Homo sapiens are dead, long live the Homo cellular

Homo sapiens are dead, long live the Homo cellular

The last stop in my Design Biennial visits was the Istanbul Archaeology Museum. No doubt, as experts have pointed out, this museum was the most suitable venue for the ongoing Istanbul Design Biennial. 

I have been to many places and seen design from various historical perspectives from past to present, evaluating the designs in the biennial together with the accompanying book by Beatriz Colomina and Mark Wigley “Are We Human? Notes on an Archeology of Design.” 

Then I walked into a hall in the Archaeology Museum. I took a step into today from the past in a very appropriate style to the theme of the biennial, befitting its mood of questioning.

In that hall, all kinds of mobile phones of all colors are exhibited. You’d almost think you are in a mobile store. 

The most interesting part of the book is the section titled “Homo Cellular.” As I read about our situation, the situation that concerns us all, I felt a chill go down my spine.  

The writers believe that human biology and mind have gone through a major transformation with the invention of the cell phone in 1983. The cell phone has become part of us, completing our body and our brain. We take it with us even when we go to the bathroom. We do not put down our phones even for a second, most of us keep it by our bed as we sleep. 
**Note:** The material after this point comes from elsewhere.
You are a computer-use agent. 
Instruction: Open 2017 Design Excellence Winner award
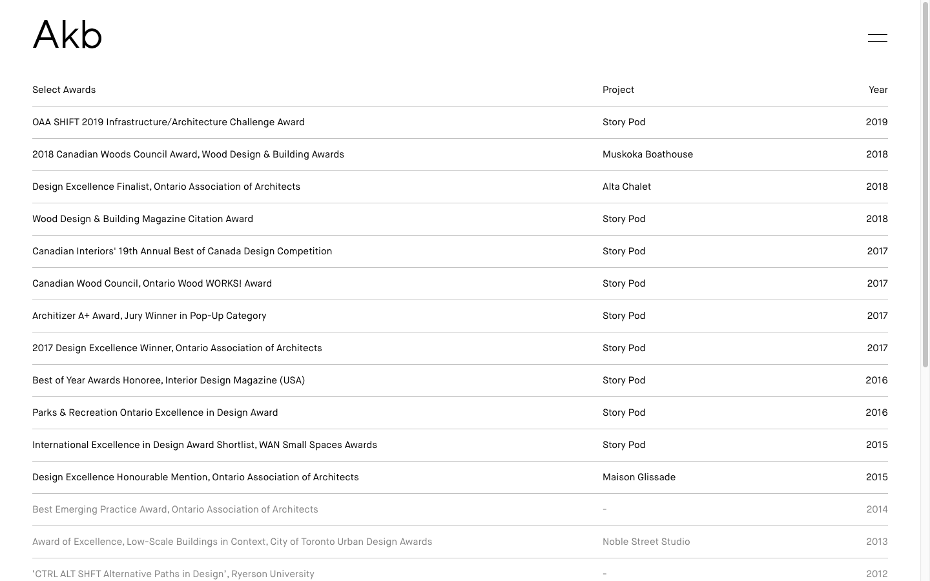[x=177, y=348]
In the book, there is a photo of a couple in bed, with the man keeping himself busy with the phone. 
We feel naked without a phone. 

According to the book, we use our phones 100 times a day on average. This is a frightening figure. If we did this in another field, the world would be a completely different place. 

South Korea has the highest figure in young cell phone users, using them for up to six hours a day. 
The exhibition contains a photograph of U.S. President Barack Obama taking a selfie. Selfies are seen as a major breakthrough in the history of self-portraits. 
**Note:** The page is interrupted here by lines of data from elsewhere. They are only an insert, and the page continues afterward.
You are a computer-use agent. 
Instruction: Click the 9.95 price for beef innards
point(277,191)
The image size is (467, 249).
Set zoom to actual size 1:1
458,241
Here is what the curators say about those who will visit the biennial in its final days: “Humans have always been radically reshaped by the designs they produce. The world of design keeps expanding. We live at a time where everything is designed, from our carefully crafted individual looks and online identities, to the surrounding galaxies of personal devices, new materials, interfaces, networks, systems, infrastructures, data, chemicals, organisms and genetic codes. The average day involves the experience of thousands of layers of design that reach outer space but also reach deep into our bodies and brains.

“Design is the most human thing about us. Design is what defines the human. It is the basis of social life, from the very first artefacts to the exponential expansion of human capability. But design also engineers inequalities and new forms of neglect. More people than ever compared to history are forcibly displaced by war, lawlessness, poverty and climate at the same time the human genome and the weather are being actively restructured. We can no longer reassure ourselves with the idea of ‘good design.’ Design itself needs to be redesigned.”

Clearly, human beings are themselves now defined together with the concept of design. 

You should definitely go and see the Istanbul Design Biennial in its final days.